= Your objective =
Using the records below, write out only the lines from the line containing "Prefeito Ednaldo assina" up to and including the line containing "[Zoom in] (341, 680)", exactly, with no pictures.

= Data to process =
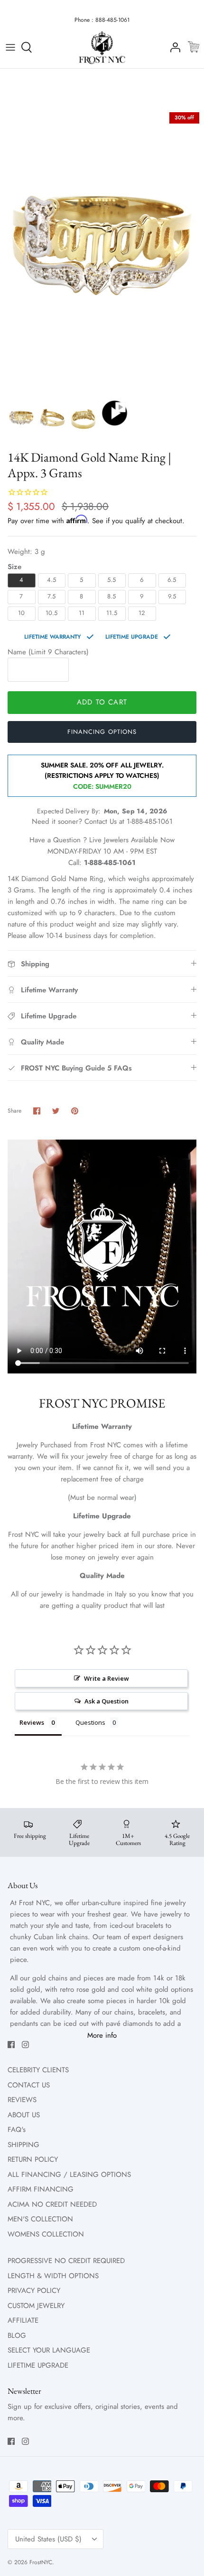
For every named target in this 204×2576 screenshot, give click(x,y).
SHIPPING (23, 2144)
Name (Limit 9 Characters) (48, 652)
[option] (102, 250)
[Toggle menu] (10, 47)
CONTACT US (29, 2085)
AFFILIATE (23, 2320)
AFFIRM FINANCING (41, 2189)
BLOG (17, 2335)
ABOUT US (24, 2115)
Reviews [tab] (31, 1722)
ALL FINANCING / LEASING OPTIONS (69, 2174)
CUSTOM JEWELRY (36, 2305)
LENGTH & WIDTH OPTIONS (53, 2276)
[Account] (172, 47)
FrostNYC (40, 2562)
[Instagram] (25, 2044)
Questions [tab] (90, 1722)
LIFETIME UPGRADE (38, 2365)
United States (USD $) (48, 2539)
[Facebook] (11, 2044)
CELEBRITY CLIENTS (38, 2070)
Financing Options (102, 731)
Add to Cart (102, 702)
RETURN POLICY (33, 2159)
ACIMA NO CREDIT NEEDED (52, 2204)
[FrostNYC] (102, 47)
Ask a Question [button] (106, 1701)
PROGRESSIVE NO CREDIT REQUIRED (66, 2260)
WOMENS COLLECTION (46, 2234)
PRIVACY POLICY (34, 2290)
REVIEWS (22, 2100)
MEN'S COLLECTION (40, 2219)
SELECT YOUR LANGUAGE (49, 2350)
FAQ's (17, 2129)
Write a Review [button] (106, 1678)
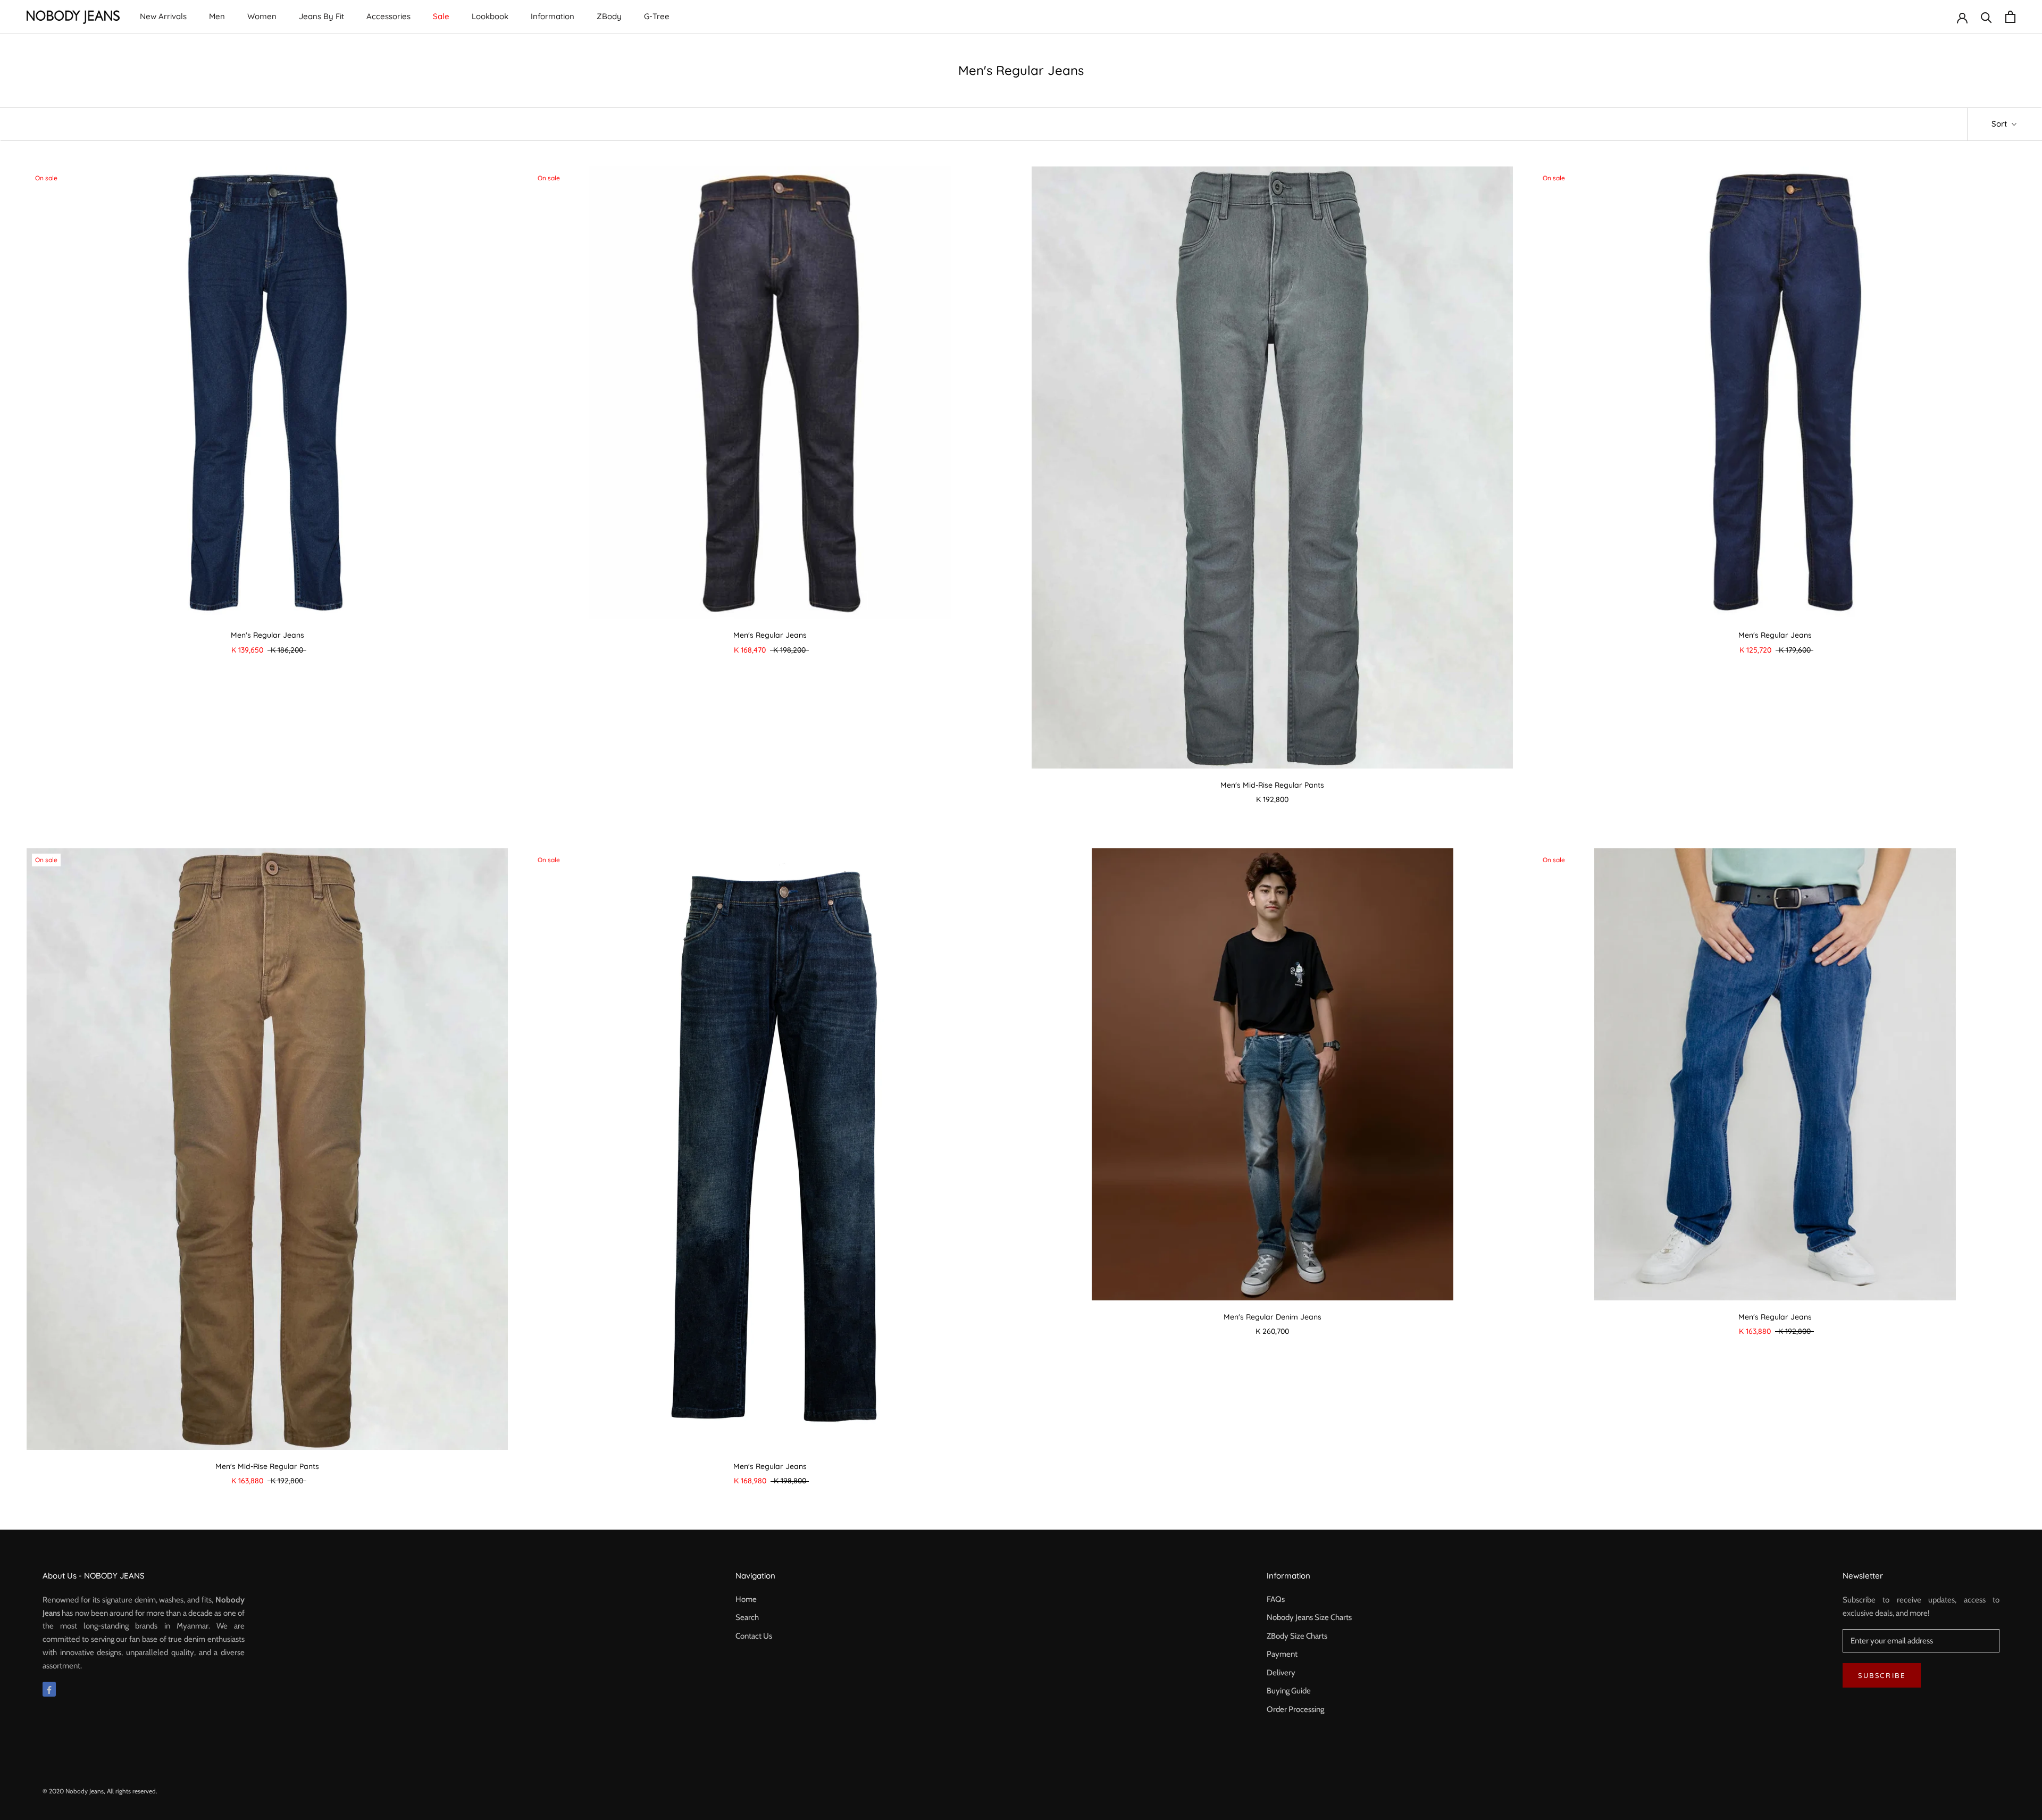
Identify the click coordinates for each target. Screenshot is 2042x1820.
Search (747, 1617)
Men (217, 16)
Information (552, 16)
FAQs (1276, 1599)
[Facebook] (49, 1689)
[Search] (1986, 16)
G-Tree (656, 16)
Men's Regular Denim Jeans (1272, 1317)
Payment (1282, 1654)
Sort (2000, 124)
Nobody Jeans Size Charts (1309, 1617)
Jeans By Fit (321, 16)
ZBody (609, 16)
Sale (441, 16)
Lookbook (490, 16)
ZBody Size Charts (1297, 1636)
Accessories (388, 16)
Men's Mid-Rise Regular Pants (1272, 785)
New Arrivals (163, 16)
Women (262, 16)
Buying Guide (1289, 1691)
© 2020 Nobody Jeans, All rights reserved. (100, 1791)
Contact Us (753, 1636)
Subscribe (1881, 1675)
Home (746, 1599)
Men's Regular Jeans (267, 635)
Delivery (1281, 1672)
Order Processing (1295, 1709)
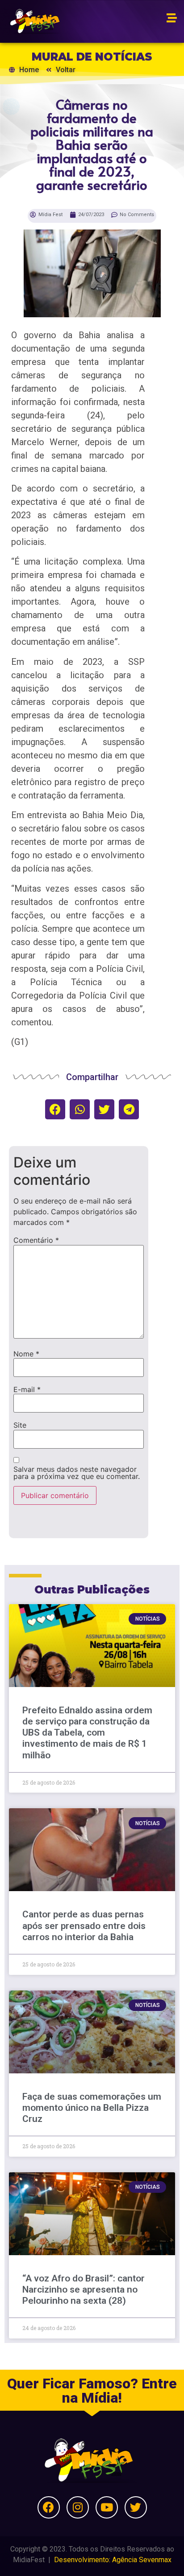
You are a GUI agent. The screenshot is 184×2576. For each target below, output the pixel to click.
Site (19, 1425)
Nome (26, 1353)
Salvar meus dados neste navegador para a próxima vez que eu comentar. (76, 1473)
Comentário (36, 1240)
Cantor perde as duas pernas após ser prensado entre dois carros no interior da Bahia (84, 1925)
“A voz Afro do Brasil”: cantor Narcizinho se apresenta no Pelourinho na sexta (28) (83, 2289)
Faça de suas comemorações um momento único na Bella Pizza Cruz (91, 2107)
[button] (55, 1109)
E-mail (27, 1389)
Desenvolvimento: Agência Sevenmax (112, 2560)
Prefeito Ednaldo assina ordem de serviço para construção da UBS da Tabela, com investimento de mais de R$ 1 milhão (87, 1733)
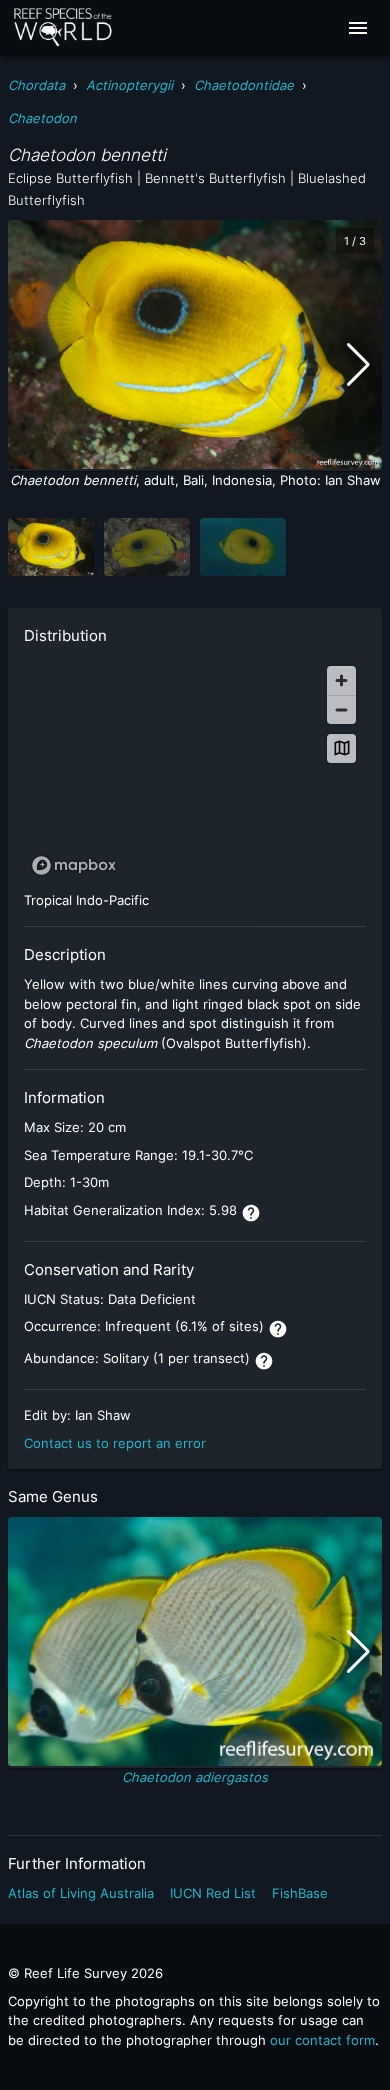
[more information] (251, 1213)
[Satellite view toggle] (341, 748)
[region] (195, 769)
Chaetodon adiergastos (195, 1777)
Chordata (36, 85)
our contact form (322, 2040)
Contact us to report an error (115, 1443)
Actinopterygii (129, 85)
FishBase (300, 1893)
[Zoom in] (341, 680)
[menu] (358, 28)
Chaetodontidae (244, 85)
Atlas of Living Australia (81, 1893)
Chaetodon (42, 118)
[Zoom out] (341, 709)
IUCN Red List (213, 1893)
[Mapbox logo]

= Written response =
Prefeito Ednaldo assina ordem de serviço para construção da UBS da Tabela, com investimento de mais de R$ 1 milhão (87, 1733)
[more information] (251, 1213)
[Satellite view toggle] (341, 748)
[region] (195, 769)
Chaetodon adiergastos (195, 1777)
Chordata (36, 85)
our contact form (322, 2040)
Contact us to report an error (115, 1443)
Actinopterygii (129, 85)
FishBase (300, 1893)
[Zoom in] (341, 680)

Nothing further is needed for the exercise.